Parser Central: Microsoft .NET as a Security Component

During the past decade or so, a significant portion of the computer industry has set out in a quest for secure software. That this sizable force of smart people with all their resources and market power has not yet brought us a secure and safe computing experience, should be an indication that this task is not something you can just turn around and do.

Securing the huge number of software stacks we are working with on a daily basis is a massive undertaking. It is somewhat similar to attempting to change the way we use natural resources and energy in order to prevent further global warming. Since you could be reading this in Utah, USA[1], let’s assume that global warming is an actual problem and is caused by humankind burning pretty much any fossil energy source we can find in order to produce energy.

Slowing down global warming is a tall order, let alone stopping or reversing it.

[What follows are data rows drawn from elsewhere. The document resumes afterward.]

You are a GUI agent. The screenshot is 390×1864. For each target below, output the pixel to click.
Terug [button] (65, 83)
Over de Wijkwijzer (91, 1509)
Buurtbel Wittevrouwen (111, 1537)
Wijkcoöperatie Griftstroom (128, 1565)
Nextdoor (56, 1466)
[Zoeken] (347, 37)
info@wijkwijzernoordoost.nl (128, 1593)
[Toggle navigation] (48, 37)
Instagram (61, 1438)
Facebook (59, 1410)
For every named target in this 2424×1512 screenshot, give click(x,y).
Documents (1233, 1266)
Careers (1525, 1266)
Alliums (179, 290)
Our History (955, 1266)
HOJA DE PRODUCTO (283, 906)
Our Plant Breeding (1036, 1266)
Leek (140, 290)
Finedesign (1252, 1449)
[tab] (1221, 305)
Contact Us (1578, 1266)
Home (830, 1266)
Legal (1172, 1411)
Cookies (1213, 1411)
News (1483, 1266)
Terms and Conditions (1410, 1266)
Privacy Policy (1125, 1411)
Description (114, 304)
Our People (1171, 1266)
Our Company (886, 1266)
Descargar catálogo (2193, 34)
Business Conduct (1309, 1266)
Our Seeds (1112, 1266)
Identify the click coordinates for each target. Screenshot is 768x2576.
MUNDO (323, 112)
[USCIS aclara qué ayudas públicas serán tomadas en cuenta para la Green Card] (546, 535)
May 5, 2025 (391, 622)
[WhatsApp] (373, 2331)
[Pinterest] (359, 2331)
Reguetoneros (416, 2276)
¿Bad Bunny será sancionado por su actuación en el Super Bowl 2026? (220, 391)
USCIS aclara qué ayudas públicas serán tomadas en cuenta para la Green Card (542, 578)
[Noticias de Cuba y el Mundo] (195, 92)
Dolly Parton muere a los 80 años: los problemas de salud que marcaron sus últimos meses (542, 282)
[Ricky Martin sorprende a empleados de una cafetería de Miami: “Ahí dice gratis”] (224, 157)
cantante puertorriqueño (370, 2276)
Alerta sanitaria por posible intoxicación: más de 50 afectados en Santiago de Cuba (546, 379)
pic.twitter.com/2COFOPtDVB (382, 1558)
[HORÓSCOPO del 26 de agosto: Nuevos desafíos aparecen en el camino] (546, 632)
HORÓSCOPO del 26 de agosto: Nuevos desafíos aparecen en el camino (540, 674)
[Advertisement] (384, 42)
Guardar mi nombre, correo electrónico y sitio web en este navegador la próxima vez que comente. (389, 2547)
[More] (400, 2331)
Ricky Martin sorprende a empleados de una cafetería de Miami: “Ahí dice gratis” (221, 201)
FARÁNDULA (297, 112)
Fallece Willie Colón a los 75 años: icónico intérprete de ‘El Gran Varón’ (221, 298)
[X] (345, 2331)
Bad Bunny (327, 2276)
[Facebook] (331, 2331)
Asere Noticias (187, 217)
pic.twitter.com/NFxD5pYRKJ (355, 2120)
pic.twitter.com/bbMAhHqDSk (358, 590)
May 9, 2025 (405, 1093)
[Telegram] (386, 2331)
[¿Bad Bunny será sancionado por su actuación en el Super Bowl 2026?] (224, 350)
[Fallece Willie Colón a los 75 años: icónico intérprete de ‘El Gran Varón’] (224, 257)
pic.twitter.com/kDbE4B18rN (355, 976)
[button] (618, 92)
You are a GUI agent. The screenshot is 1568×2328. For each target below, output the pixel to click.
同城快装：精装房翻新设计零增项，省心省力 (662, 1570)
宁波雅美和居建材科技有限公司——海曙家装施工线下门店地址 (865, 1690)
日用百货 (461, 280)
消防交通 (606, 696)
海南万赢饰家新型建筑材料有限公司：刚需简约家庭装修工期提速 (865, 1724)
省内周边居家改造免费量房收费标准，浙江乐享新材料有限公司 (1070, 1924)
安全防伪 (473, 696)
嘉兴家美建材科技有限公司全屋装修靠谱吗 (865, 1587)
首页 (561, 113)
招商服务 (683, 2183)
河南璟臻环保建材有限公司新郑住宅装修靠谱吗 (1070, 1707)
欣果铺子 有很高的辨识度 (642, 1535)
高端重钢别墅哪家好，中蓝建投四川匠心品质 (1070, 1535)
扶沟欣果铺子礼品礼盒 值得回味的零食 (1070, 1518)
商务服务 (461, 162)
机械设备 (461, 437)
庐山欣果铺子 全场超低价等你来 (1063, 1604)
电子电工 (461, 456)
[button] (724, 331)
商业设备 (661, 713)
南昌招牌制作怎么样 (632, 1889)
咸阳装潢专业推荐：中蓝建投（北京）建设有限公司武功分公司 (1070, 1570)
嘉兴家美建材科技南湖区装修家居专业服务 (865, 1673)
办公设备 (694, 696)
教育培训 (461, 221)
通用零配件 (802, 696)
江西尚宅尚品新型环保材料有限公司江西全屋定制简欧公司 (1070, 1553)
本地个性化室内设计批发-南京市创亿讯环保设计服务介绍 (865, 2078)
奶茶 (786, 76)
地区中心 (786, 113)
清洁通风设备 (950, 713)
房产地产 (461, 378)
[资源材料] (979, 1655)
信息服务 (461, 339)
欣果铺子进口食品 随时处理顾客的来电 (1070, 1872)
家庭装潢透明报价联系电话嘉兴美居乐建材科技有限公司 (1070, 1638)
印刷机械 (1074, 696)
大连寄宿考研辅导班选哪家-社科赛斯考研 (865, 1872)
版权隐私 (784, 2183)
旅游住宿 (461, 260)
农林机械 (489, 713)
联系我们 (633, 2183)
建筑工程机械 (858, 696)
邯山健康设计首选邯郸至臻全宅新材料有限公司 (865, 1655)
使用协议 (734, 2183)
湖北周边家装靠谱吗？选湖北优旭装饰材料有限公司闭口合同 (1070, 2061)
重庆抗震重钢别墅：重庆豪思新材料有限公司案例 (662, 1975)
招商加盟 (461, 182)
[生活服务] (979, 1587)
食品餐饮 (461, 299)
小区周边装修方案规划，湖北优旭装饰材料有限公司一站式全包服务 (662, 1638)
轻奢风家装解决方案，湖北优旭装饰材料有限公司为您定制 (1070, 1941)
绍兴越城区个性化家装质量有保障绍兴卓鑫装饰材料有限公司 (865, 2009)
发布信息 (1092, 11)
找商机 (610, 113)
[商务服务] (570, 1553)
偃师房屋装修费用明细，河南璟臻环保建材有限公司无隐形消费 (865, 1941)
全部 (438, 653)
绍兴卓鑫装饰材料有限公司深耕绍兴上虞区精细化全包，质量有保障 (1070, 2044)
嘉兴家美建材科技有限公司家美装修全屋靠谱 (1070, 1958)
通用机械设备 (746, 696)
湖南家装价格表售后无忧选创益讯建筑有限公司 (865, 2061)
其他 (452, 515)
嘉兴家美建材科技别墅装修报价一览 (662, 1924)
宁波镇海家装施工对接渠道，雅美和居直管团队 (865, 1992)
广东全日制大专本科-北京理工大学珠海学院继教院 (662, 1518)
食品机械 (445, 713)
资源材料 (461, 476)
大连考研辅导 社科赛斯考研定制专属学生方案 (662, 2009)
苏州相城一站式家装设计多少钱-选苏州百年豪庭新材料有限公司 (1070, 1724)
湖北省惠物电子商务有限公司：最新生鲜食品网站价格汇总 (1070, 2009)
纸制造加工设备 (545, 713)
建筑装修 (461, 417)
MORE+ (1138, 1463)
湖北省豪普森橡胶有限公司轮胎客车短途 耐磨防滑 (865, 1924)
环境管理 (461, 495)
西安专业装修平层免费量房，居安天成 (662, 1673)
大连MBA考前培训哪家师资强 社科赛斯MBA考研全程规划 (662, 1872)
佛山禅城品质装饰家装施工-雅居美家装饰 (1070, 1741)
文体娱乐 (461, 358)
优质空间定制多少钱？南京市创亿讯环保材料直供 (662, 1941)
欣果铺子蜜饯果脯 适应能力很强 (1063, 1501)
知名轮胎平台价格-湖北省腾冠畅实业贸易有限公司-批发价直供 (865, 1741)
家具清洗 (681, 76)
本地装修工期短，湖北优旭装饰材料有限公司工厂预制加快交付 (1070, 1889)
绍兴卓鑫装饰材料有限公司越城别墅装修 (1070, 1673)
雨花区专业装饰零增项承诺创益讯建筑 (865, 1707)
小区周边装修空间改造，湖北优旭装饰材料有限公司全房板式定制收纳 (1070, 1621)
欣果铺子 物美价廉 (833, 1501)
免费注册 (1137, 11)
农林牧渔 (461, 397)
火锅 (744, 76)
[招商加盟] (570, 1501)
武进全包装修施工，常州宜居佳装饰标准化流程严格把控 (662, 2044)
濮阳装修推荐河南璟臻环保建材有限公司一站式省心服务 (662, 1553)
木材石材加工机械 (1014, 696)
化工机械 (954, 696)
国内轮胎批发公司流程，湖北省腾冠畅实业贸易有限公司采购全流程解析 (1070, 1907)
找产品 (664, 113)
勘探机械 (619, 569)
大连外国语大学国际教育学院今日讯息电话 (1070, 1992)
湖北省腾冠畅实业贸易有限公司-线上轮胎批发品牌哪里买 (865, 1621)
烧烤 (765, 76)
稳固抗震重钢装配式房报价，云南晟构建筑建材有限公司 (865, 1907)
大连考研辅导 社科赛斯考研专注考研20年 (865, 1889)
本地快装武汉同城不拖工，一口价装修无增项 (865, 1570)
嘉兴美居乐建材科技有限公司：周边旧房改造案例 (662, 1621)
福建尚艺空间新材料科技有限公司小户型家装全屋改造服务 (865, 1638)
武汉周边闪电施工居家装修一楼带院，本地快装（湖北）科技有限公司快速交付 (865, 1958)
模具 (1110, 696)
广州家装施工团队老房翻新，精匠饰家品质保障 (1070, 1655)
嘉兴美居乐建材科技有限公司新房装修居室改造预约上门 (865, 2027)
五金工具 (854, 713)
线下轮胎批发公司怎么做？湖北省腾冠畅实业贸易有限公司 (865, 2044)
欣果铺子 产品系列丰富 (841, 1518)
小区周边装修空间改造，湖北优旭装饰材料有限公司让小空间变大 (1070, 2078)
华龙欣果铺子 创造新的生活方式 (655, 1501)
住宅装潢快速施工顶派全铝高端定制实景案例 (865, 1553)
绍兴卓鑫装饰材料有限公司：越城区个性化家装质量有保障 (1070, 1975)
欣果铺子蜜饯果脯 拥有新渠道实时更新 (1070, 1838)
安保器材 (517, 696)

We would need to gradually and globally reduce energy production methods that have carbon dioxide as a byproduct. This is not something you can change overnight. Since people depend on the energy your coal-fed power plant is delivering, you cannot simply turn it off and leave them in the cold. But every time you consider building a new power plant, you should be thinking about its carbon dioxide emissions and you certainly should consider other methods of energy production. The alternative, power generation using renewable sources, will at first appear too expensive and complicated. Primarily, it will seem to provide significantly lower performance, so that you cannot really consider it as an alternative to your coal power plant.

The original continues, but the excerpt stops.